GLENDALE, Ariz. - Ellis Hobbs has seen enough recent footage of Plaxico Burress to have formulated a plan for keeping up with the Giants receiver's fleet feet in the Super Bowl.
Hobbs was avoiding specific analysis yesterday during Media Day at University of Phoenix Stadium. But Hobbs seemed confident of the Patriots' tactics, despite Burress's success against them in the final game of the regular season and against the Green Bay Packers in the NFC Championship game.
"We did a poor job covering in the back," Hobbs said of New England's secondary in a 38-35 win. "But the positive is, we still won the game. I'm not giving anything away; our main focus now is to execute the game plan."
Asked the best way to defend against Burress and other Giants receivers, Hobbs replied:
"You have to get as tight and as close as you can to them."
Which was precisely the Packers' method.
"There were flaws in [Green Bay's] game plan," Hobbs said. "There were errors in judgment. We saw some things that could have been done better and we are looking to take advantage of that."
The Giants had little trouble with the up-close-and-personal coverage of Packers cornerback Al Harris in taking a 23-20 overtime win in Green Bay Jan. 20. Burress either sped past Packers defenders or deceived them, with quarterback Eli Manning delivering passes at just the right moment. Harris often was out of position or penalized while attempting to contain Burress, who caught 11 passes for 151 yards.

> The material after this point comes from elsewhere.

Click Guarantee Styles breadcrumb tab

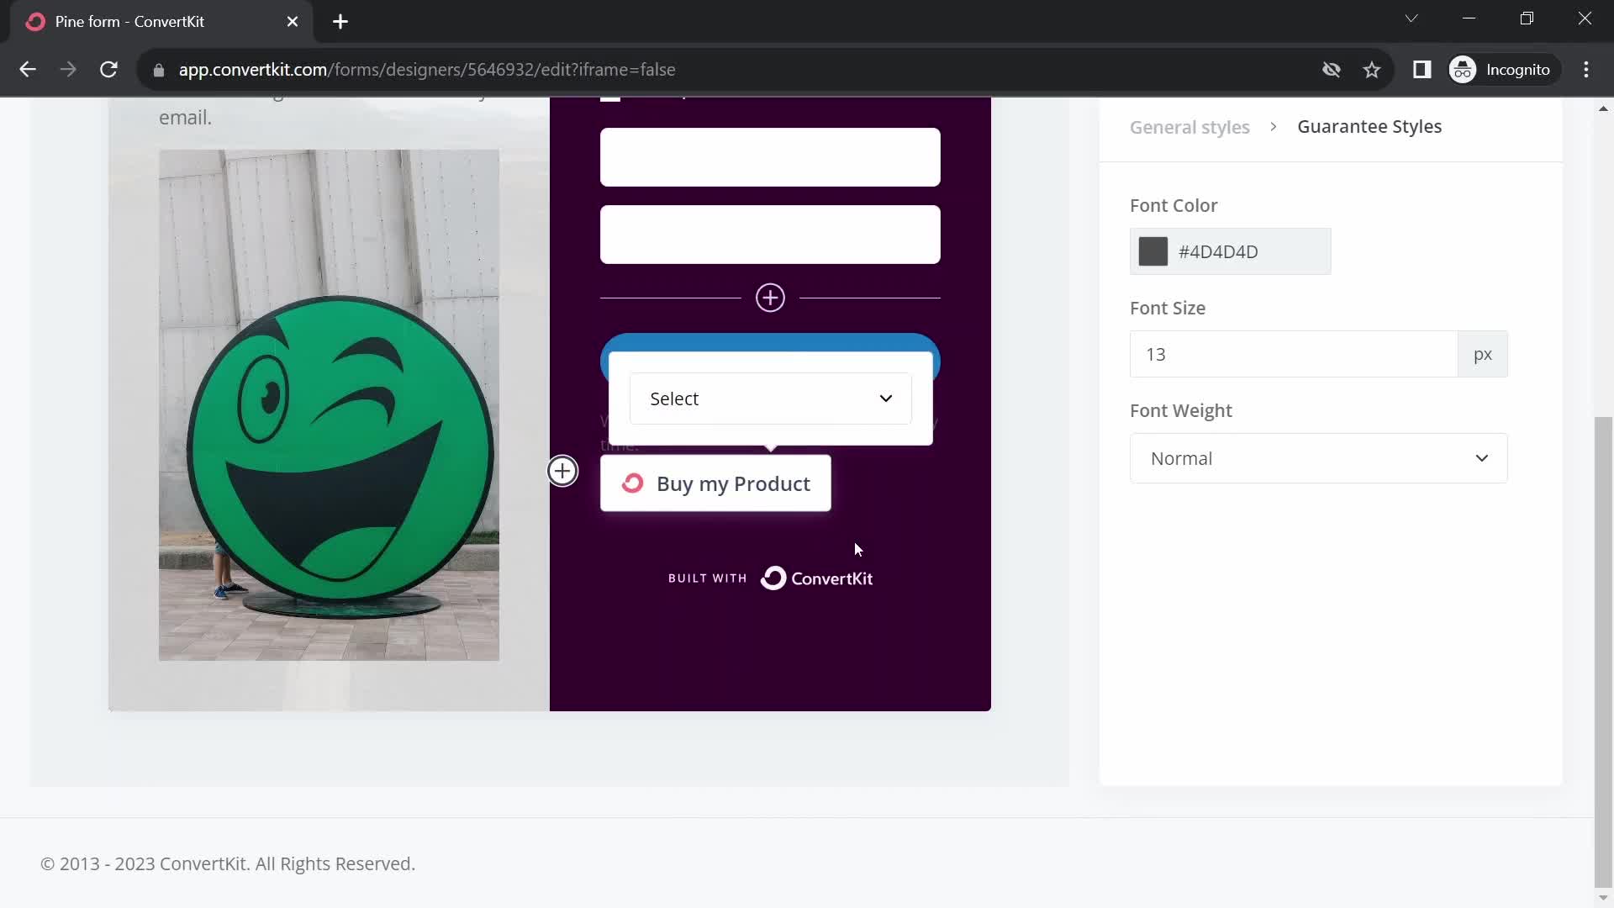[1369, 125]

The Patriots struggled to keep up with Burress Dec. 29, when he caught four passes for 84 yards and two touchdowns.
The Patriots likely will vary their coverage of Burress. New England also will limit the number of times Hobbs is isolated on Burress, though that will depend on the success of the Giants' running game.
Hobbs said the Patriots also will have to be physical when defending the run, particularly against bruising tailback Brandon Jacobs.

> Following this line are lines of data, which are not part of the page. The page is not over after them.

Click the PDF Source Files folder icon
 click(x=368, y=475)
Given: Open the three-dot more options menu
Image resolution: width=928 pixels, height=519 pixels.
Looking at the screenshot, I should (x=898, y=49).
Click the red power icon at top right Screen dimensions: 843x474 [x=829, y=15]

"You've got to be a man," he said. "This is a man's game, it's a violent game. You can't shy away. You have to go into him with a full head of steam and hope he falls down. It's like chopping wood. You keep chopping and, eventually, they fall down."
The Giants are likely to attack Hobbs ahead of fellow corner Asante Samuel (six interceptions). Hobbs, at 5 feet 9 inches, 195 pounds, has a size disadvantage against Burress (6-5, 232 pounds) and Jacobs (6-4, 264 pounds), but he welcomes the challenge.
"You have to have a quiet swagger," Hobbs said. "All the criticism and comment brushes off, it falls off, it doesn't bother me. I don't tell you how to do your job. I don't let it bother me when people who don't know my job criticize me."
Hobbs started the season spectacularly, a 108-yard kickoff return in a 38-14 win over the New York Jets tying the league record for the longest return, and is concluding it strong. Hobbs made his first interception of the season in the fourth quarter against the Giants and had a second-quarter interception against San Diego in the AFC Championship game.
Hobbs joined the Patriots after the 2005 Super Bowl and did not become a full-time starter until this season. Hobbs seems more than happy to be here.
"You've got to love it," Hobbs said. "This is a great opportunity to show the world what you can do out there. That's all you can ask for. It's what we've asked for all our lives."